- TASK DIRECTIONS
Write out the items below as a numbered list, one line per number, and omit any blank lines.

- RECORDS TO PROCESS

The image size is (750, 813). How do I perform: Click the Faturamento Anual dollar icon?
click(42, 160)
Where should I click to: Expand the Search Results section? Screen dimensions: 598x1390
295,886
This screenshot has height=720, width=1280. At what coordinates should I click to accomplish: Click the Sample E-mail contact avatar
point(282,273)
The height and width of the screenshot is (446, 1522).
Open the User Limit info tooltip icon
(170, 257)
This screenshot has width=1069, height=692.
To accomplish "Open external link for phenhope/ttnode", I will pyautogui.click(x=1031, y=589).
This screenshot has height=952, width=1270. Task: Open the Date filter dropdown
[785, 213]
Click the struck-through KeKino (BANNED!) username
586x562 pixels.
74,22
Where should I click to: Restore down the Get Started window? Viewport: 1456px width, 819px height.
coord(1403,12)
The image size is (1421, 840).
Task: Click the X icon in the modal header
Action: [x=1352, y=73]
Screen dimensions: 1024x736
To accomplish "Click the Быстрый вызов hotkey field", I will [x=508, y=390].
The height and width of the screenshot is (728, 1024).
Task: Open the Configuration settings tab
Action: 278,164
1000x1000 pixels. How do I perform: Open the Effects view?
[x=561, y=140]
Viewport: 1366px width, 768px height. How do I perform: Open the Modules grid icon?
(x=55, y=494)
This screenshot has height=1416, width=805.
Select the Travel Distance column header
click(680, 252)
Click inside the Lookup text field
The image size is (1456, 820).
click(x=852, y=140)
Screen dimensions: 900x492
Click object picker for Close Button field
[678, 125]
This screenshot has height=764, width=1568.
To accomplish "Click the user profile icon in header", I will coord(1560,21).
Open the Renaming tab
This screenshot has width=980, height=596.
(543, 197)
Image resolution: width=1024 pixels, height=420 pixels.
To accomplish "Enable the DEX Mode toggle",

- FINISHED ANSWER
1. The image size is (750, 813). How do I perform: Click the Faturamento Anual dollar icon?
2. click(42, 160)
3. Where should I click to: Expand the Search Results section? Screen dimensions: 598x1390
4. 295,886
5. This screenshot has height=720, width=1280. At what coordinates should I click to accomplish: Click the Sample E-mail contact avatar
6. point(282,273)
7. The height and width of the screenshot is (446, 1522).
8. Open the User Limit info tooltip icon
9. (170, 257)
10. This screenshot has width=1069, height=692.
11. To accomplish "Open external link for phenhope/ttnode", I will pyautogui.click(x=1031, y=589).
12. This screenshot has height=952, width=1270. Task: Open the Date filter dropdown
13. [785, 213]
14. Click the struck-through KeKino (BANNED!) username
15. 586x562 pixels.
16. 74,22
17. Where should I click to: Restore down the Get Started window? Viewport: 1456px width, 819px height.
18. coord(1403,12)
19. The image size is (1421, 840).
20. Task: Click the X icon in the modal header
21. Action: [x=1352, y=73]
22. Screen dimensions: 1024x736
23. To accomplish "Click the Быстрый вызов hotkey field", I will [x=508, y=390].
24. The height and width of the screenshot is (728, 1024).
25. Task: Open the Configuration settings tab
26. Action: 278,164
27. 1000x1000 pixels. How do I perform: Open the Effects view?
28. [x=561, y=140]
29. Viewport: 1366px width, 768px height. How do I perform: Open the Modules grid icon?
30. (x=55, y=494)
31. This screenshot has height=1416, width=805.
32. Select the Travel Distance column header
33. click(680, 252)
34. Click inside the Lookup text field
35. The image size is (1456, 820).
36. click(x=852, y=140)
37. Screen dimensions: 900x492
38. Click object picker for Close Button field
39. [678, 125]
40. This screenshot has height=764, width=1568.
41. To accomplish "Click the user profile icon in header", I will coord(1560,21).
42. Open the Renaming tab
43. This screenshot has width=980, height=596.
44. (543, 197)
45. Image resolution: width=1024 pixels, height=420 pixels.
46. To accomplish "Enable the DEX Mode toggle",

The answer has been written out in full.